Luiz Cuschnir: Pessoas podem precisar de um sequestrador por uma profunda insegurança. Não sabem como irão agradar, serem aceitas. Se apresentam para a relação como se não soubessem quem são, o que querem, como agir aqui a ali. Podem entrar numa fascinação por alguém, inclusive quando este alguém as reconhece e considera, algo tido como impossível em seu referencial interno afetivo – “Nunca ninguém vai gostar de mim”. Isso ela aprendeu em algum lugar, de alguém, e como falo no último livro, quem sabe de alguém que estava em sua esfera afetiva mais íntima, alguém do seu lado, de sua casa, da sua cama… Quem tem um “buraco na alma”, tenta preenche-lo com um outro, em uma relação com uma outra pessoa, coloca aí a seu conteúdo, a sua salvação. é a maior dependência possível.
Mirtes Helena: Quando se fala em violação e desrespeito, me vem à cabeça alguns discursos que preconizam tamanha individualidade entre o casal que o relacionamento quase perde o sentido de “vida a dois”. Já vi gente defendendo camas separadas, quartos separados, casas separadas… Isso seria a solução?
Luiz Cuschnir: Violar, desrespeitar está em ultrapassar os limites individuais do outro. Manter-se à distância, criando um vínculo frio, abandonador e provocando a mingua do outro, é igualmente um violência para o companheiro. Muitos casais permanecem juntos ao longo do tempo, mas totlmente destituídos de afeto, contato físico, sem convívio nem interesses em comum, mas só tarefas a serem cumpridas formalmente. Isso pode ocorrer pela vida, ao longo de muitos anos. São indivíduos que estão amortecidos – “a-morte-cidos” – com a morte emocional da relação. é uma pena pois o amor é para refletir a vida, ampliando-a como um todo.
Mirtes Helena: Além dessa escravidão a que se refere no livro, há outros lados obscuros nos relacionamentos? Quais os mais comuns?
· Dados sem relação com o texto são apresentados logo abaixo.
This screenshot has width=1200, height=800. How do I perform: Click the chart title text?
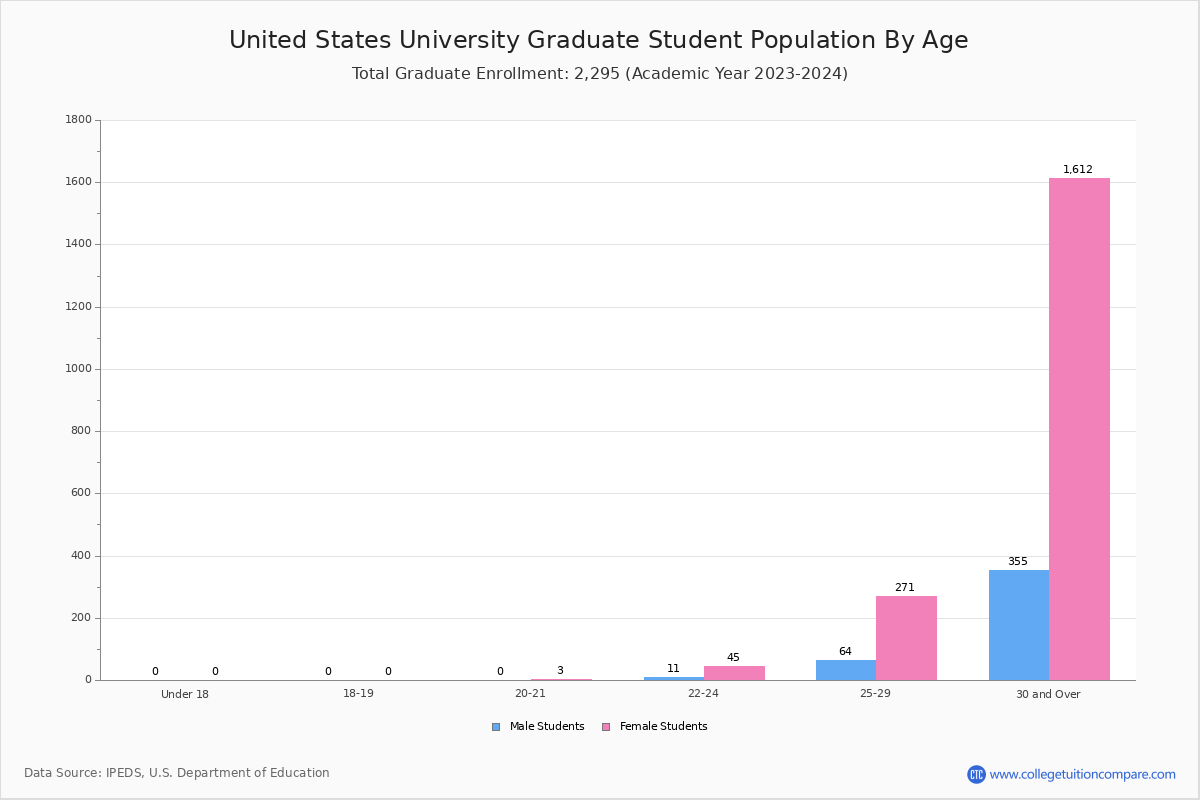tap(599, 40)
Luiz Cuschnir: As faces ocultas do amor são tantas quantas as tranformações que vão ocorrendo em cada um, conforme se envolve no relacionamento. O outro sempre será um mistério, a ser desvendado ou não, mas que participará do convívio no desenvolvimento que cada um terá no vínculo amoroso. Estar perto do outro, envolvido com o outro, demanda ao mesmo tempo se misturar um pouco, uma parte, e ao mesmo tempo tentar manter-se íntegro, com a própria referência, em contato com a sua própria essência, de homem ou de mulher. Esses aspectos obscuros devem ser preservados, manter-se em contato consigo mesmo é o que dará a garantia de estar com um amor que não aprisiona, mas que liberta.